Task statement
Starting at the line with "Viewport: 1371px width, 827px height.", copy each line through the last one below exactly as written, without any pictures.

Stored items

##########

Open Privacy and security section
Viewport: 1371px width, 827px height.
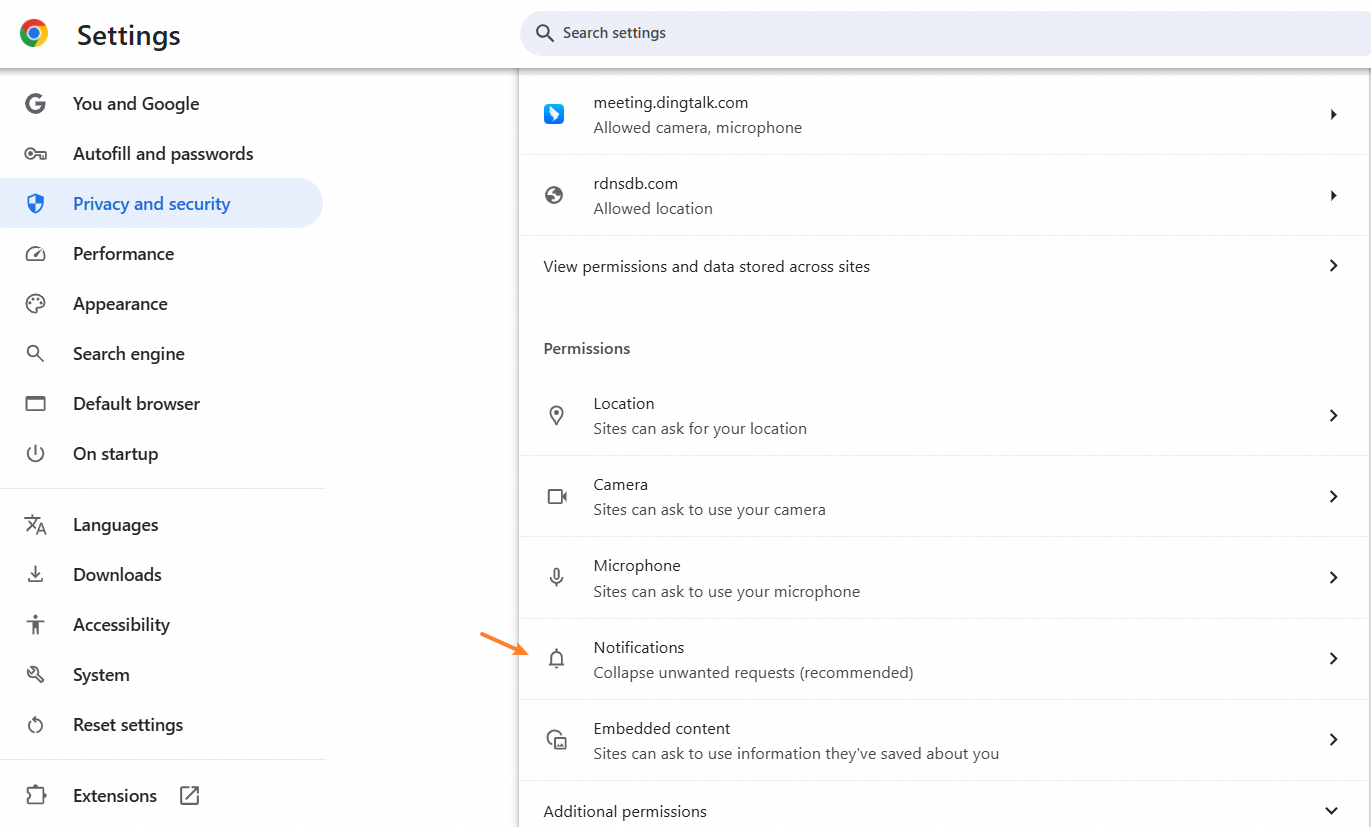pyautogui.click(x=151, y=204)
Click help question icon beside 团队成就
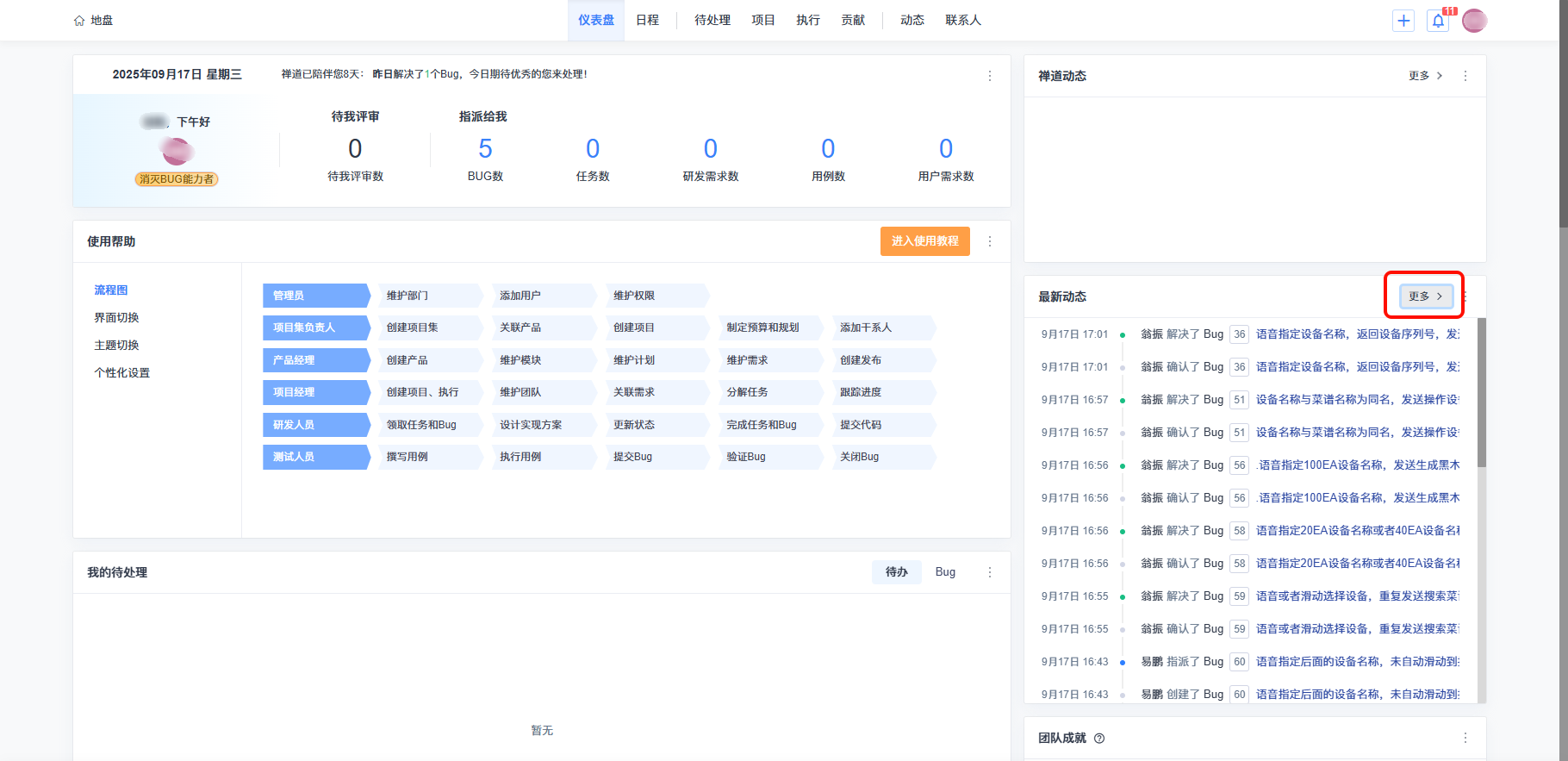Viewport: 1568px width, 761px height. click(x=1099, y=739)
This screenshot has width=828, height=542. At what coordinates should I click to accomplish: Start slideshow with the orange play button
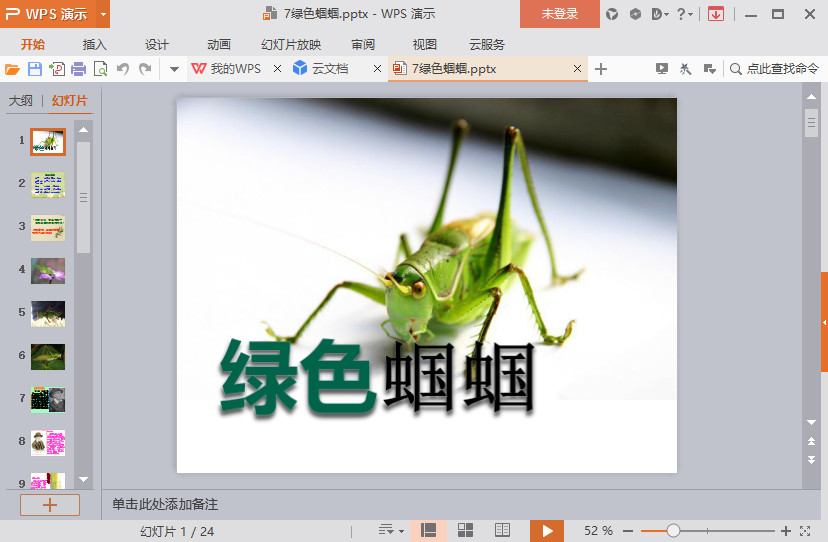(x=546, y=530)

##########

Written response
Viewport: 1371px width, 827px height.
pyautogui.click(x=151, y=204)
Click help question icon beside 团队成就
Viewport: 1568px width, 761px height. click(x=1099, y=739)
This screenshot has width=828, height=542. At what coordinates should I click to accomplish: Start slideshow with the orange play button
(x=546, y=530)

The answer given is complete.